Reescreva o trecho sobre Abrão de "Após isso Abrão" até "talentos como mágico.", trocando "Alquimia" por "Astrologia".

» **TRECHO FORNECIDO**
★ ★ ★

Pelo preço de dez florins de ouro, que foram distribuídos aos pobres da cidade, Abramelin confiou a Abrão certos documentos contendo uma grande variedade de operações e segredos acumulados durante sua vida. Este conhecimento parece emergir de um cenário ocultista especificamente, mas não exclusivamente judaico. Um exemplo claro disso são as receitas que ele lega para a confecção do óleo e o incenso, que podem ser encontradas de forma idêntica no Pentateuco. Em Êxodo 30:23-25, temos a receita para o Óleo de Abramelim: "Também toma das principais especiarias, da mais pura mirra quinhentos siclos, de canela aromática a metade, a saber, duzentos e cinqüenta siclos, de cálamo aromático duzentos e cinqüenta siclos, de cássia quinhentos siclos, segundo o siclo do santuário, e de azeite de oliveiras um him." Pouco adiante em Êxodo 30:34-36, temos a receita para o Incenso de Abramelim: "Toma especiarias aromáticas: estoraque, e ônica, e gálbano, especiarias aromáticas com incenso puro; de cada uma delas tomarás peso igual; e disto farás incenso, um perfume segundo a arte do perfumista, temperado com sal, puro e santo e uma parte dele reduzirás a pó e o porás diante do testemunho, na tenda da revelação onde eu virei a ti; coisa santíssima vos será."

Após isso Abrão deixa o Egito e segue para a Europa onde eventualmente fixa morada em Würzburg, na Alemanha, tornando-se profundamente envolvido com o estudo da Alquimia. Nesta época ele se casa com uma mulher, provavelmente sua própria prima, que lhe dá três filhas e dois filhos. O filho mais velho foi chamado Joseph e o mais novo recebeu o nome de Lamech.

Assim como seu pai, e provavelmente o pai de seu pai antes dele, Abrão instruiu seus filhos homens nos assuntos ocultos, enquanto que para suas filhas deixou dotes de 100.000 florins de ouro. Esta considerada soma de riqueza, assim como suas muitas viagens demonstram que Abraham foi um homem de posses, a quem nunca faltou sustento e recursos. Tesouro estes que o próprio mago atribuiu aos seus talentos como mágico.

Ele também se tornou célebre ao final da vida ao produzir impressionantes atos de magia na presença de pessoas famosas e importantes de sua época como o próprio Imperador Sigismund da Alemanha, o bispo de Würzburg, Henrique VI da Inglaterra, o duque da Bavária e o papa João XXII. Aqui a narrativa se encerra e não existem detalhes sobre o final da vida de Abrão, sendo que a data e circunstâncias de sua morte são incertas, embora seja estimada como ocorrida em meados de 1460.

★ ★ ★

» **DADOS REGISTRADOS**

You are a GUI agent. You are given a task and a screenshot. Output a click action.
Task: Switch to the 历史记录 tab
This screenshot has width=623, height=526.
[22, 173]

★ ★ ★

» **SOLUÇÃO COMPLETA**
Após isso Abrão deixa o Egito e segue para a Europa onde eventualmente fixa morada em Würzburg, na Alemanha, tornando-se profundamente envolvido com o estudo da Astrologia. Nesta época ele se casa com uma mulher, provavelmente sua própria prima, que lhe dá três filhas e dois filhos. O filho mais velho foi chamado Joseph e o mais novo recebeu o nome de Lamech.

Assim como seu pai, e provavelmente o pai de seu pai antes dele, Abrão instruiu seus filhos homens nos assuntos ocultos, enquanto que para suas filhas deixou dotes de 100.000 florins de ouro. Esta considerada soma de riqueza, assim como suas muitas viagens demonstram que Abraham foi um homem de posses, a quem nunca faltou sustento e recursos. Tesouro estes que o próprio mago atribuiu aos seus talentos como mágico.